Du sollst kein falsches Zeugnis reden wider deinen Nächsten.

Das neunte Gebot behandelt das Verhältnis des Menschen zu seinem Nächsten. Das ist sehr zu beachten. Alle Versündigung hat zwar ihren Anfang im persönlichen Leben des Menschen, aber ihr Fortgang und ihre Auswirkung ist am nachteiligsten vor seinem Nächsten. Hierbei ist zu beachten, dass der Mensch seine eigene Lebensnot ungern trägt, noch weniger für sie verantwortlich sein will. Darum versucht er, sie dem Nächsten aufzubürden. Soll ihm das gelingen, so muss er falsches Zeugnis abgeben, d. h. falscher Zeuge wider seinen Nächsten werden. Mit anderen Worten: Er muss lügen, afterreden, verleumden. Darum ist das falsche Zeugnis wider den Nächsten eine der schwersten Sünden. Sehen wir uns die Menschheitsgeschichte, in der die Falschzeugnisnot erstanden ist, kurz an.

Das erste falsche Zeugnis

Das erste falsche Zeugnis gab Adam wider sein Weib. Nicht weil Eva ihn zur Sünde verleitet hatte, und er sich dann vor Gott entschuldigen musste. In diesem Falle wäre das kein falsches Zeugnis, sondern die Aussage eines wahren Vorganges. Adam wurde ein falscher Zeuge wider sein Weib, weil er seine Schuld zu decken suchte! Denn schuldig war in erster Linie er! Zwar hat Eva zuerst von der verbotenen Frucht gegessen, d. h. sie hat als erste die ausgereifte Sündentat begangen. Jedoch hat Adam sie verursacht. - Der Urheber einer Schuld ist mehr verantwortlich zu machen als der hineingeschlitterte Schuldtäter.

Zur Klärung dieses Tatbestandes stellen wir uns folgende Fragen vor: Wusste Adam nicht, dass sein Weib Fleisch von seinem Fleisch und Bein von seinem Bein war, und somit in allen entscheidenen Fragen von ihm restlos abhängig bleiben sollte? Wusste er nicht, dass sie ihm restlos angehörte, d. h. der schwächere Teil seines Lebens war? War nicht gerade Adam für die echte Lebensgemeinschaft und Lebenseinheit verantwortlich? Sollte darum nicht gerade er dafür sorgen, dass sein Weib nie einsam bleiben, und so folgenschwere Entscheidungen allein treffen sollte? Wo war der „Herr alles Lebendigen“ zu der Zeit, als der Widersacher immer nachhaltiger an dem schwächeren Teil arbeitete? Wo war in der verhängnisvollen Stunde der ausschlaggebende Berater und der verantwortliche Mann? War nicht Gottes Frage: „Adam wo bist du“ schon hier dringend angebracht?

_Bereitgestelltes Material_:
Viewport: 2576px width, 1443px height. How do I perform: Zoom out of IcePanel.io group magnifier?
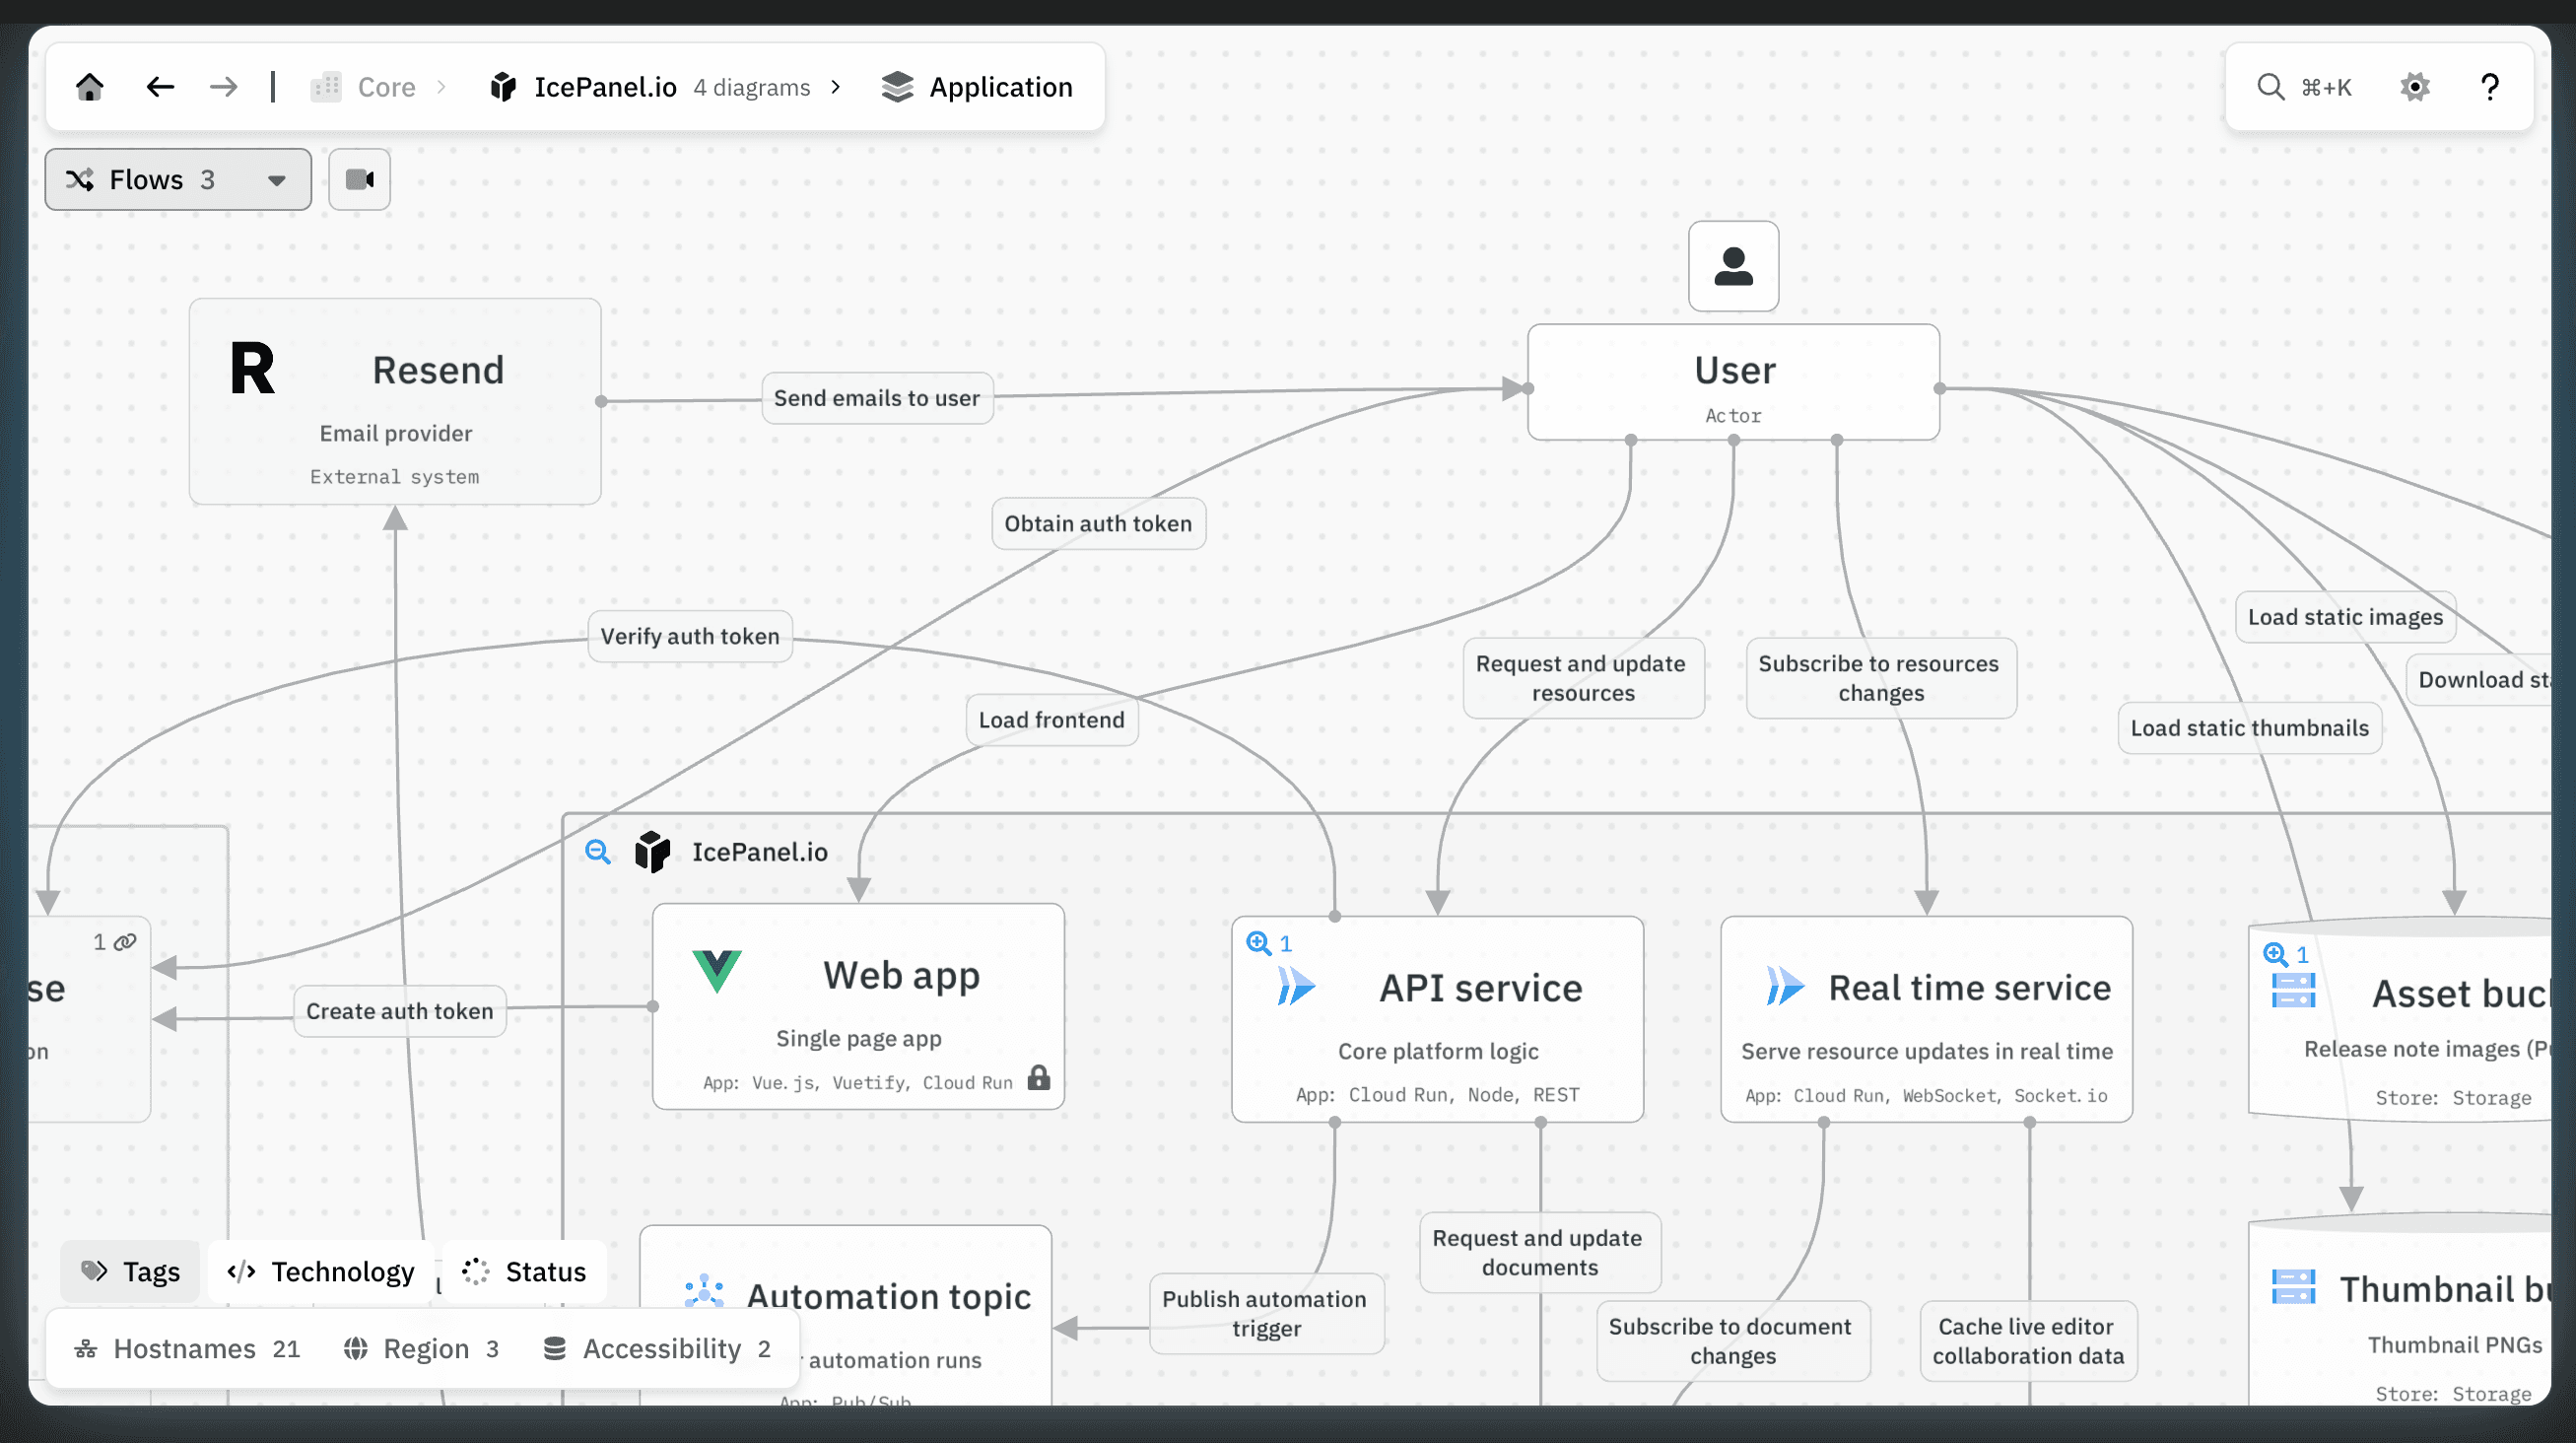pos(598,852)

_Zu erledigen_:
A. Beantworten Sie anhand des Textauszugs die folgenden Fragen:
(i) Welches Gebot behandelt der Textauszug?
(ii) Gegen wen gab Adam das erste falsche Zeugnis?
(iii) Welche Frage Gottes wird am Ende zitiert?
B. Ändern Sie bitte im Textauszug alles von „Das erste falsche Zeugnis gab“ bis hinunter zu „der hineingeschlitterte Schuldtäter.“ so ab, dass „Eva“ durch „die Frau“ ersetzt ist, und geben Sie diesen Teil wieder.

_Ergebnisse_:
A.
(i) Das neunte Gebot.
(ii) Gegen sein Weib.
(iii) „Adam wo bist du“

B.
Das erste falsche Zeugnis gab Adam wider sein Weib. Nicht weil die Frau ihn zur Sünde verleitet hatte, und er sich dann vor Gott entschuldigen musste. In diesem Falle wäre das kein falsches Zeugnis, sondern die Aussage eines wahren Vorganges. Adam wurde ein falscher Zeuge wider sein Weib, weil er seine Schuld zu decken suchte! Denn schuldig war in erster Linie er! Zwar hat die Frau zuerst von der verbotenen Frucht gegessen, d. h. sie hat als erste die ausgereifte Sündentat begangen. Jedoch hat Adam sie verursacht. - Der Urheber einer Schuld ist mehr verantwortlich zu machen als der hineingeschlitterte Schuldtäter.